───── Data excerpts

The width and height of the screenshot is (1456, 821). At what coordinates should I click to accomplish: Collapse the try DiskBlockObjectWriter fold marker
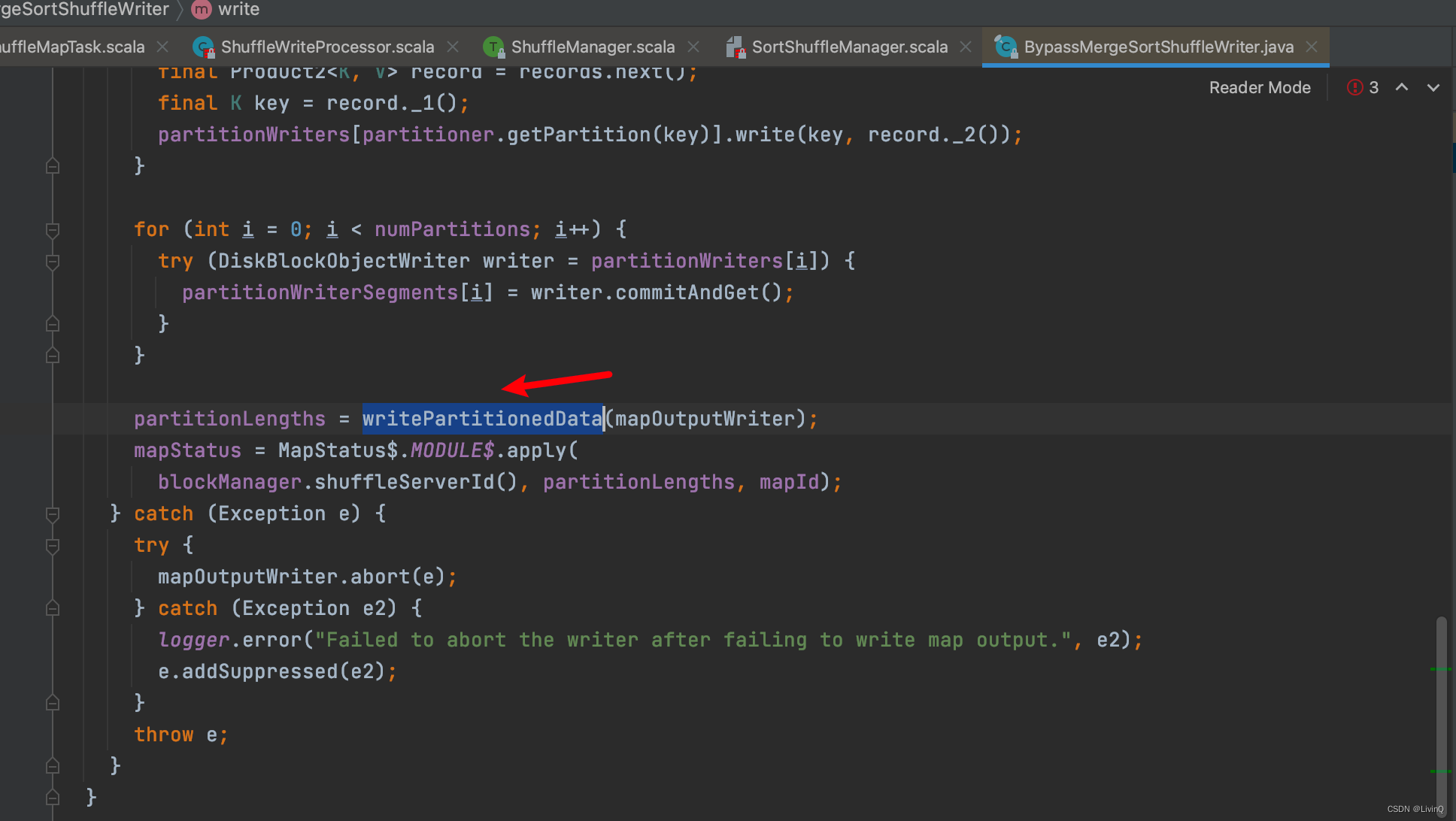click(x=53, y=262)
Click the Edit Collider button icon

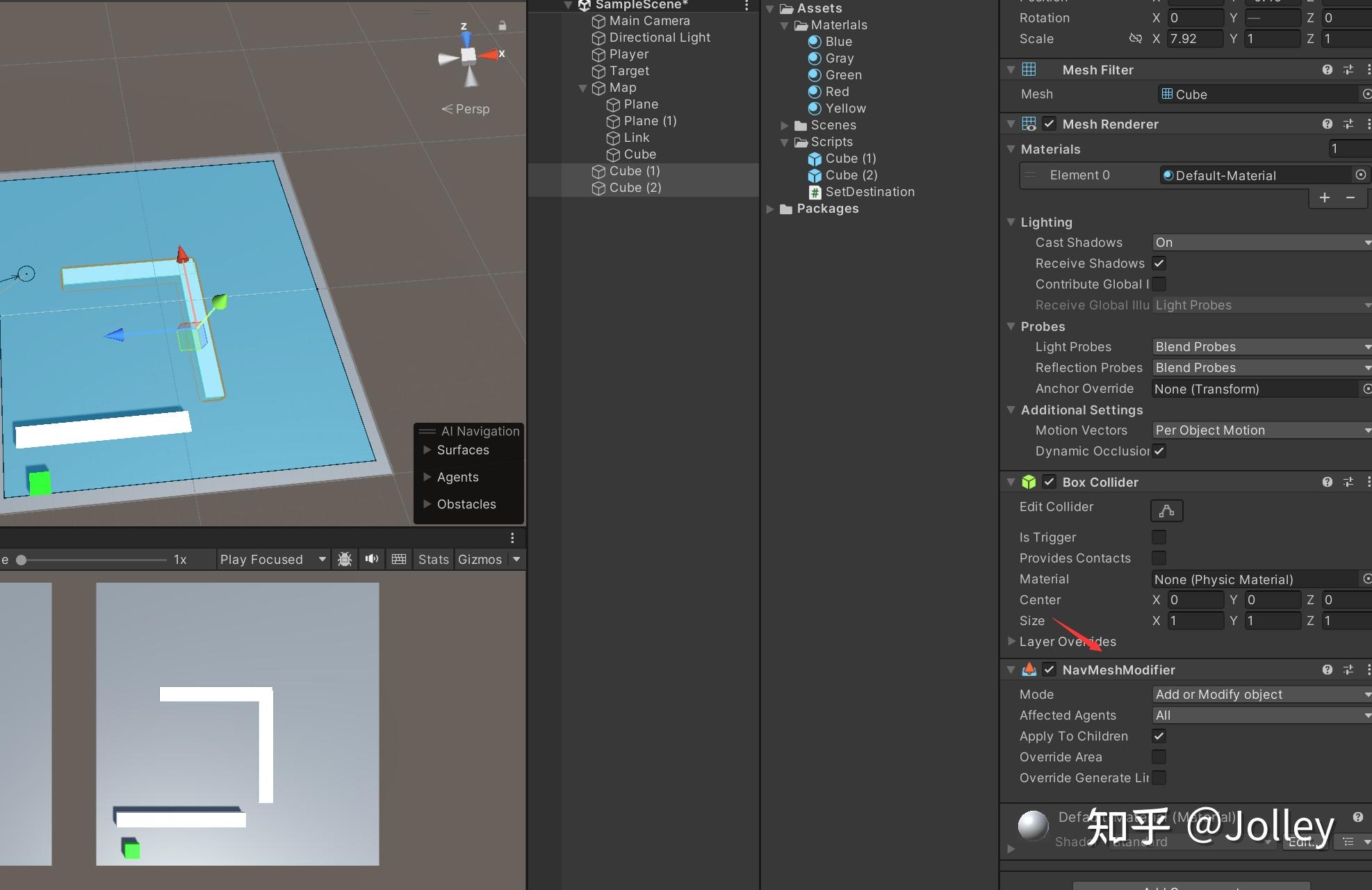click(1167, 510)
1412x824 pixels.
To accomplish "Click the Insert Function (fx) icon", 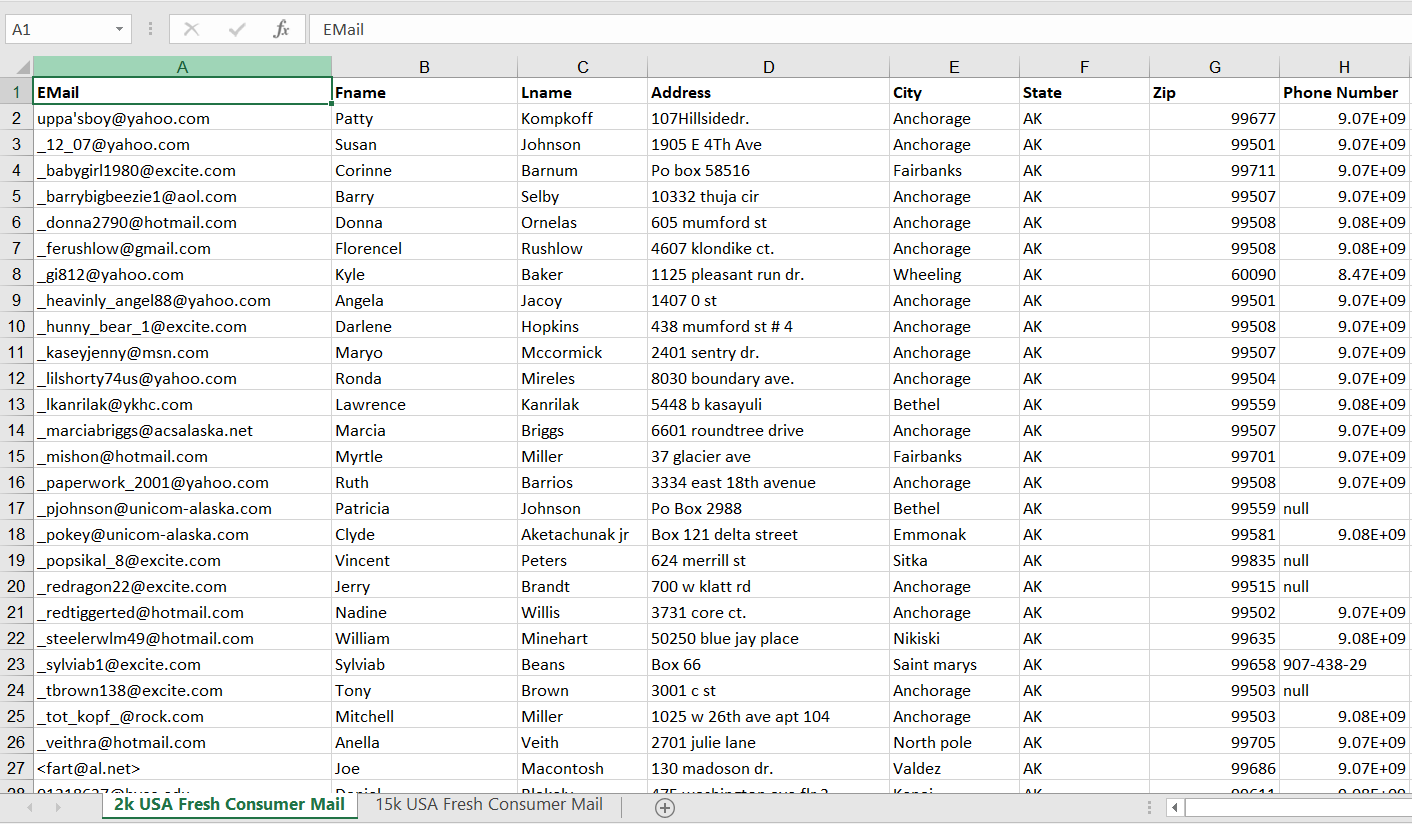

──────────

Rewrite the items starting at the line containing "Click the Edit Collider button icon" and ending at the end of the items, with "icon" replaced by "symbol" and everything else unchanged. Leave the pictures out of your answer.

▶ Finished task
Click the Edit Collider button symbol

click(1167, 510)
1412x824 pixels.
To accomplish "Click the Insert Function (fx) symbol", 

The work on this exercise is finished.